Dear Editor,

I read the publication entitled ‘Ten Global Challenges in Medical Education: Wicked Issues and Options for Action’ by Stewart Mennin (Medical Science Educator, September 20, 2021), with great interest [1]. The author is congratulated for dissecting the hidden challenges that confront effective medical education, especially the wicked issues. The suggestions provided to tame the wicked issues, in particular the ‘inquiry’, are fascinating and can be applied to everyday issues faced by medical students. Indeed, self-reflection, shared exploration, and turning assumptions into questions have inadvertently evaporated from medical education.

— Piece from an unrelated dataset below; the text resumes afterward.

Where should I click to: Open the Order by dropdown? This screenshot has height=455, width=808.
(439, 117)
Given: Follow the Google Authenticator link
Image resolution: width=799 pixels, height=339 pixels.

Taking a cue from Mennin’s article, I wish to bring to the attention of the leaders of medical education the unique challenges faced by international medical students. The pandemic-driven structural changes to the sudden transition to online, contactless learning have disrupted the traditional learning systems prevalent in medical colleges in India. Almost all areas of medicine rely on using relational cues and metaphorical descriptions to recognize patterns, make diagnoses, and simplify complex concepts to enhance understanding by medical students, particularly pathology [2]. However, the concepts currently employed to serve this purpose may fall short in a global medical curriculum composed of international medical students. This is particularly true in pathology, where the individual student may have little or no prior exposure to eponymophilia [3]. Eponymophilia is derived from the use of eponyms by pathologists to understand complex patterns more comfortably. Learning and practicing relational cues and metaphorical descriptions are postulated to enhance the development of visual intelligence in diagnosing towards the provision of quality patient care [4].

Vimal and Nishanti have compiled a comprehensive list of the eponyms used in pathology including coffee-ground emesis, strawberry tongue, and rice-water stools [5, 6]. Descriptors of disease are crammed into catchy buzzwords, most of which can be found in a common Western refrigerator. Unfortunately, the efficacy of such descriptors wanes the further removed a student finds themselves from the West; pathology is, essentially, a Eurocentric subject. Some eponyms are inaccessible due to pure obscurity; the ‘anchovy sauce’ in anchovy sauce-pus is a head-scratcher in a culture where the condiment is in short supply. The famous ‘strawberry tongue’, a marker of Kawasaki disease, loses its purpose in a rural setting where strawberries are as hard to come by as unicorns. Other eponyms are hindered by the turns of the language they employ; while most medical students have, it could be argued, eaten an orange at some point in their life, the descriptor ‘peau d’orange’—used to indicate a dimpled, orange-skin appearance in breast cancer—finds itself lost in translation. Similarly, the term ‘sago spleen’ brings about great confusion when discussed in a lecture, but to asterisk it with ‘sabudana’, the Indian equivalent of the term, will have a non-Western class feeling much more comfortable with the term.

While it may be suggested that the advent of the Internet has made even the most obscure of terms searchable, access to the Internet in developing nations is not always a guarantee, and students on finding unfamiliar terminology may resort to rote memorization rather than attempts at understanding. If the epidemiology data in textbooks can vary according to the country from where it is published, the frequent use of the asterisk becomes feasible, if not crucial. The simple inclusion of ‘meduvada’ beside ‘anastomotic doughnut’ in an Indian pathology textbook would be a small step towards creating a more inclusive, globally centred pathology curriculum.

Given all the challenges for medical education, particularly for global medical students, it is no surprise that the 11th challenge is the Eurocentrism of eponyms in pathology, in addition to the ‘ten challenges and wicked issues’ discussed by Mennin [1].